Add GUC controlling whether to pause recovery if some critical GUCs at replica have smaller value than on primary #9057

knizhnik · 2024-09-19T06:58:41Z

Problem

See #9023

Summary of changes

Ass GUC recovery_pause_on_misconfig allowing not to pause in case of replica and primary configuration mismatch

See neondatabase/postgres#501
See neondatabase/postgres#502
See neondatabase/postgres#503
See neondatabase/postgres#504

Checklist before requesting a review

I have performed a self-review of my code.
If it is a core feature, I have added thorough tests.
Do we need to implement analytics? if so did you add the relevant metrics to the dashboard?
If this PR requires public announcement, mark it with /release-notes label and add several sentences in this section.

Checklist before merging

Do not forget to reformat commit message to not include the above checklist

github-actions · 2024-09-19T07:48:05Z

6996 tests run: 6688 passed, 0 failed, 308 skipped (full report)

Flaky tests (2)

Postgres 17

test_sharding_split_failures[failure18]: debug-x86-64
test_timeline_archive[4]: release-arm64

Code coverage* (full report)

functions: 30.4% (8273 of 27226 functions)
lines: 47.8% (65234 of 136507 lines)

* collected from Rust tests only

_{The comment gets automatically updated with the latest test results
1c57694 at 2024-12-01T07:11:38.492Z :recycle:}

MMeent

See: neondatabase/postgres#501

I don't think we should be exposing this GUC in the global namespace, but rather from the extension's namespace (so we can only enable this behavior when the extension is loaded)
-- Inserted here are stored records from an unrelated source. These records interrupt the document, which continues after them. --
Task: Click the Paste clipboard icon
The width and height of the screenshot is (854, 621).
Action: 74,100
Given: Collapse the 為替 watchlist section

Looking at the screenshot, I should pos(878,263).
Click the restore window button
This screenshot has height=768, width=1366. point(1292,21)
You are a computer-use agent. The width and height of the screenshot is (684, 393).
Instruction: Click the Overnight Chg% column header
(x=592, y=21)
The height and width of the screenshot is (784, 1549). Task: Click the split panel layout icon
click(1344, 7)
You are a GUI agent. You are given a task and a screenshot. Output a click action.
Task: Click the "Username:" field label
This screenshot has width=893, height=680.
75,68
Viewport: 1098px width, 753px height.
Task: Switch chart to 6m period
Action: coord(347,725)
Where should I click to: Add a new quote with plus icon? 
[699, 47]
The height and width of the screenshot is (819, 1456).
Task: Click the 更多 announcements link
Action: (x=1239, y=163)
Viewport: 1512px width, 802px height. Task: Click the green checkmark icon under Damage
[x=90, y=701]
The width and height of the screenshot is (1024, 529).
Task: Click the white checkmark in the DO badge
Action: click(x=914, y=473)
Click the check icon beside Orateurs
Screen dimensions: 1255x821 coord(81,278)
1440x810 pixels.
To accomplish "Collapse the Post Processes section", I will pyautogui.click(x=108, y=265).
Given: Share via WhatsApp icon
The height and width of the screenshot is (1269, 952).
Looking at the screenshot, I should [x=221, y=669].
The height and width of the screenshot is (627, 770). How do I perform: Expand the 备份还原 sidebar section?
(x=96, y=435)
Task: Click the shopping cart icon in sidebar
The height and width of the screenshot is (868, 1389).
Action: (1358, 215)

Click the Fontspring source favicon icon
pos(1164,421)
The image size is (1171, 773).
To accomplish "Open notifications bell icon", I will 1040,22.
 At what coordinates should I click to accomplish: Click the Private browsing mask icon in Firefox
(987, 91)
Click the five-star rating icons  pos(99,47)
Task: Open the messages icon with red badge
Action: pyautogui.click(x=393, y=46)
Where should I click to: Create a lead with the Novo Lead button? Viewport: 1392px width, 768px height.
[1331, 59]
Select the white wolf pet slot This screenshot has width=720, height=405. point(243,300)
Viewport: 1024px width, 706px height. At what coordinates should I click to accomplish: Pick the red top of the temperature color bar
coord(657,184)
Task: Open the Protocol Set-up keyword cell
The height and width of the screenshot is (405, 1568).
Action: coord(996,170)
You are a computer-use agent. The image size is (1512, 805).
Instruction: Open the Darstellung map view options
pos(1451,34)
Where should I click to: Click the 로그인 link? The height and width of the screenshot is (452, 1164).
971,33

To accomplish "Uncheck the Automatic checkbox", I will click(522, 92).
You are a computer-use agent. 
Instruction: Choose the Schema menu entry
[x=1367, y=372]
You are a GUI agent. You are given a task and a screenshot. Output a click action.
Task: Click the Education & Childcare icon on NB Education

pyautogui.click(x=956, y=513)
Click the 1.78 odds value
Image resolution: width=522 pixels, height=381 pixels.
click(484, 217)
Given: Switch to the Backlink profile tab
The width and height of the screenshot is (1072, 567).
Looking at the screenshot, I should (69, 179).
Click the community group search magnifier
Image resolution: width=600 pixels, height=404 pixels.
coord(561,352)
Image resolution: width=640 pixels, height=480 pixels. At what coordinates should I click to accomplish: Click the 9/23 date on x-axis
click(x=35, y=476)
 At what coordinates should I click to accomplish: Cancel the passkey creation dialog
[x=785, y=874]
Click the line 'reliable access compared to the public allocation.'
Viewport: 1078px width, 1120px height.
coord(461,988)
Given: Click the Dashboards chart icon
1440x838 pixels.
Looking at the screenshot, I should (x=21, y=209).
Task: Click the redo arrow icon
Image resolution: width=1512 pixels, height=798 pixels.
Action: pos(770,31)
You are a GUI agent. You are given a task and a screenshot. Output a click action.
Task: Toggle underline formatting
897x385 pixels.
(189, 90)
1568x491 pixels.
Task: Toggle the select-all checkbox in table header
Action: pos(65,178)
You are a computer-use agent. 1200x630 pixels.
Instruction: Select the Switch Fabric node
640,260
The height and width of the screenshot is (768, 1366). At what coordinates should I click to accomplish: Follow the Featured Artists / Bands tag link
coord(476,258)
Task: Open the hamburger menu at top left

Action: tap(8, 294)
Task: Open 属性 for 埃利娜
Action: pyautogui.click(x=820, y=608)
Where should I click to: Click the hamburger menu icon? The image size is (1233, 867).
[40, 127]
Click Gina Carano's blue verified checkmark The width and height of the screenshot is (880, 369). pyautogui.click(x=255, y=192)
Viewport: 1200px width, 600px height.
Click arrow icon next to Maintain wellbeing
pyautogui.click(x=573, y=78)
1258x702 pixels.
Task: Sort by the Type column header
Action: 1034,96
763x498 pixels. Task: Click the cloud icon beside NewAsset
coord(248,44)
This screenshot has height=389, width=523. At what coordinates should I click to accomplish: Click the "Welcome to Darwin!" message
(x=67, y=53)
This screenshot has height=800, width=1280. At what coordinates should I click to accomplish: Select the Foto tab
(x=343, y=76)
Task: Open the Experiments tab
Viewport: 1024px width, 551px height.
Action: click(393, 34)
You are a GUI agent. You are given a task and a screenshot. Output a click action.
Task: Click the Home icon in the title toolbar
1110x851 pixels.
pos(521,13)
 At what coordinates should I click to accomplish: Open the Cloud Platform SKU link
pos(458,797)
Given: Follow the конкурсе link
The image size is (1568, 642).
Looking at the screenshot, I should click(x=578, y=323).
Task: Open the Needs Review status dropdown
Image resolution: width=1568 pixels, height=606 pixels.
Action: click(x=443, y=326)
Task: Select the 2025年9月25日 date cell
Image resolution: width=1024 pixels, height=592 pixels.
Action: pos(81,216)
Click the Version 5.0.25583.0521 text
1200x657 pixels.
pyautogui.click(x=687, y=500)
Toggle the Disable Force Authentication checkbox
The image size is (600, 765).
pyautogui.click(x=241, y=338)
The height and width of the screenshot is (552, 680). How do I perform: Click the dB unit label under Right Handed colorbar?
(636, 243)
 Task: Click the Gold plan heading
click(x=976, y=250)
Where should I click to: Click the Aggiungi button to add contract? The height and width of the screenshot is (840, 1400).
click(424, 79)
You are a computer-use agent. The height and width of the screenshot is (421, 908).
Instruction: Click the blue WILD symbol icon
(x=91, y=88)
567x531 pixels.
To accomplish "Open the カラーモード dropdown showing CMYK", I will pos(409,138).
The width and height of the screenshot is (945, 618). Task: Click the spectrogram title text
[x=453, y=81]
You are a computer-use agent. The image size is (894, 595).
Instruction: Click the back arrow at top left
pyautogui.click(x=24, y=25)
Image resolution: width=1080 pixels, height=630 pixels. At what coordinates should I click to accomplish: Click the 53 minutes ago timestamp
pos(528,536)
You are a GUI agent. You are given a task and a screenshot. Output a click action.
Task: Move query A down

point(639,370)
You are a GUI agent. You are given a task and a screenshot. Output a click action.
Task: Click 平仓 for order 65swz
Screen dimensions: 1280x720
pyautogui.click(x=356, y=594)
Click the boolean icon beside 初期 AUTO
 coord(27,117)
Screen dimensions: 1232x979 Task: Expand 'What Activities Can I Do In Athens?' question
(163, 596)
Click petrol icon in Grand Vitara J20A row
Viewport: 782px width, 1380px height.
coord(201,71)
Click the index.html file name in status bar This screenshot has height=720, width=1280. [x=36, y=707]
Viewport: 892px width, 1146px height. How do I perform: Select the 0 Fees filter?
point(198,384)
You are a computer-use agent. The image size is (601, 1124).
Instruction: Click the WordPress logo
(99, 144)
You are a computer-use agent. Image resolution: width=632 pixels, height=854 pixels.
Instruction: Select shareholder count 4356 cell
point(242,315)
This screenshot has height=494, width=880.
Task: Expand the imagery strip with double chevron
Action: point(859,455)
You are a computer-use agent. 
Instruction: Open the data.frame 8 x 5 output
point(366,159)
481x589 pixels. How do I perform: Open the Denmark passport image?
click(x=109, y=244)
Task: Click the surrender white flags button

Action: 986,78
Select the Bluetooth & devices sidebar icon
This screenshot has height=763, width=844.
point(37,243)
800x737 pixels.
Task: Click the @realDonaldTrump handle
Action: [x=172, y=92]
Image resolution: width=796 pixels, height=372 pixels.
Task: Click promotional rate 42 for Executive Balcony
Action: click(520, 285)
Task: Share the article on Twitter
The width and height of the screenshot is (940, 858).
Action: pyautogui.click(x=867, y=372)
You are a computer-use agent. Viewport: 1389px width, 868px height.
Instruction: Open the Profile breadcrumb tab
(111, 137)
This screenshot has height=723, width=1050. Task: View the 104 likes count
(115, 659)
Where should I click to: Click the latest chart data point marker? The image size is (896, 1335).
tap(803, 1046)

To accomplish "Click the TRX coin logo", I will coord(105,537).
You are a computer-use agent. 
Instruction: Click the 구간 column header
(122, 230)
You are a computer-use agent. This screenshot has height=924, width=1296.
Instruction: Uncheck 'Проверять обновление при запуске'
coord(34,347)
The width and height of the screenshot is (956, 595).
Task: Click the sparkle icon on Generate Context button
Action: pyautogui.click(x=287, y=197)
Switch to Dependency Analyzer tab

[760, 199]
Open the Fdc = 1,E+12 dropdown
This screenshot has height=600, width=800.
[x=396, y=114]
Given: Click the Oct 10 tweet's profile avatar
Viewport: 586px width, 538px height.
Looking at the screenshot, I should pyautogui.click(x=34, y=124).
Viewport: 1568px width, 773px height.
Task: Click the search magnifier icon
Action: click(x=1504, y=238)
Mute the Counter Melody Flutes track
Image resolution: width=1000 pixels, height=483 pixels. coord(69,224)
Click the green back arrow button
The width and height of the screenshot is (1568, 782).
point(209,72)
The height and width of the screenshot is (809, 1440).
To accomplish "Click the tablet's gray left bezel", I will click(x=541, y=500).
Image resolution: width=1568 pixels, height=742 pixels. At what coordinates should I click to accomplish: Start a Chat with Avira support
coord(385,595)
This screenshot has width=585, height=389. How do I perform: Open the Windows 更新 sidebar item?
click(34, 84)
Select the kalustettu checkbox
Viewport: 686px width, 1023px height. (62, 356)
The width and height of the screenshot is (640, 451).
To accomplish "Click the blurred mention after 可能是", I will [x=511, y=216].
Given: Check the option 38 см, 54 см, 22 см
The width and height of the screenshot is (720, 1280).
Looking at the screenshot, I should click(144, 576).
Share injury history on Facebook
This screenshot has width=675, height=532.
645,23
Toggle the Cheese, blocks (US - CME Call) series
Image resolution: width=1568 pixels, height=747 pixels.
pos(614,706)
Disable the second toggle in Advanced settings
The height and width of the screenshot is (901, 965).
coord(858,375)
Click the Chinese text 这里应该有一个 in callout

As for !recoveryPauseOnMisconfig, this can cause us to see more active transactions on a standby than that standby expects.

What's the behaviour when we see >max_connections concurrently active transactions on a hot standby?

knizhnik · 2024-09-23T06:34:06Z

See: neondatabase/postgres#501

I don't think we should be exposing this GUC in the global namespace, but rather from the extension's namespace (so we can only enable this behavior when the extension is loaded)

Sorry, I do not understand it. We are using this GUC in Postgres core code. Certainly we can register variable in Postgres code byut define GUC which changes it in neon extension. But this is IMHO strange solution. We can also add yet another hook (what to do on misconfig) and define it in Neon extension.

But I think that such "less strict" policy for checking primary/replica configuration will be useful not only to Neon.
So may we sometimes it is possible to propose this patch to community.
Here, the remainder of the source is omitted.